> _练习要求_: 把关于缺失正整数问题的文本中从"41. First Missing"一直到"constant extra space."的全部内容重新写出,并将其中的"integer"一律替换为"number"。

> _分析文本_:
+===+

41. First Missing Positive
Given an unsorted integer array, find the smallest missing positive integer.
Example 1:
Input: [1,2,0]
Output: 3Example 2:
Input: [3,4,-1,1]
Output: 2Example 3:
Input: [7,8,9,11,12]
Output: 1Note:
Your algorithm should run in O(n) time and uses constant extra space.
My Solutions:
同268题,448题类似,可以用sort和hashset,但只有方法3:利用index满足 Time: O(n); Space: O(1)
方法3:用数组nums[i]存放(i + 1),从头开始遍历数组,哪个数值没有放在正确的位置(忽略不符合要求的数),将这个数交换到正确的位置(比如对于数字1,数组上index =0的地方应该是1;对于数字2,数组上index=1的地方应该是2)。最后,再从i = 0 开始遍历数组,第一个nums[i] != i + 1的i+1数即为缺失的数据。因为这个位置没有被放置正确过,说明数组中没有这个位置的对应数字。如果都扫完了却一个都没缺,返回数组长度+1(e.g. [1,2] 返回3)

+===+

> _数据集_:
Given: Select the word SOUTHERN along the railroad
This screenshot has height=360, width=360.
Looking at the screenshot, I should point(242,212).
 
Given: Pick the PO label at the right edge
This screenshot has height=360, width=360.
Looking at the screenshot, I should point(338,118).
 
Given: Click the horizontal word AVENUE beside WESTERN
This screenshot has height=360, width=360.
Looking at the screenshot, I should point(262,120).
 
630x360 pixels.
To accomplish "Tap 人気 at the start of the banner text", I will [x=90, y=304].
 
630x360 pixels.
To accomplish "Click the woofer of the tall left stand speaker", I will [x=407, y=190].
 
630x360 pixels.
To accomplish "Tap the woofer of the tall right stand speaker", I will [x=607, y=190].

+===+

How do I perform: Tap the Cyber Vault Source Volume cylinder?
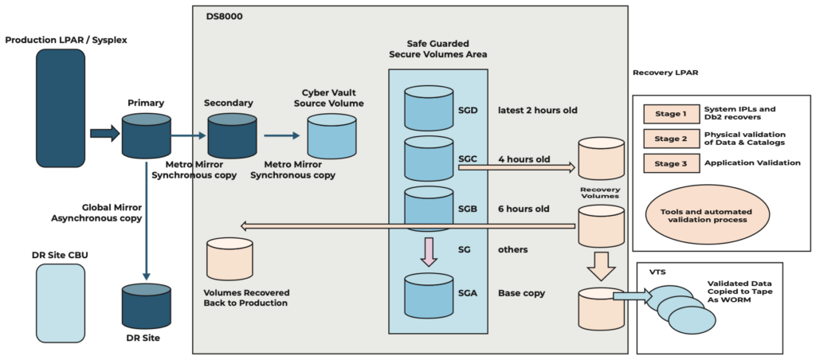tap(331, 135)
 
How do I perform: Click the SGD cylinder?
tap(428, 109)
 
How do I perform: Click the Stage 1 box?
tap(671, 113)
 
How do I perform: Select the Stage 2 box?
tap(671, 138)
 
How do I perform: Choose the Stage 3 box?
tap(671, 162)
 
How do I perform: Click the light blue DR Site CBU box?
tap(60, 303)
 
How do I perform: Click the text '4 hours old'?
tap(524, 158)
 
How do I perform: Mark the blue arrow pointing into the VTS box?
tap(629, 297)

+===+

> _书面答案_:
41. First Missing Positive
Given an unsorted number array, find the smallest missing positive number.
Example 1:
Input: [1,2,0]
Output: 3Example 2:
Input: [3,4,-1,1]
Output: 2Example 3:
Input: [7,8,9,11,12]
Output: 1Note:
Your algorithm should run in O(n) time and uses constant extra space.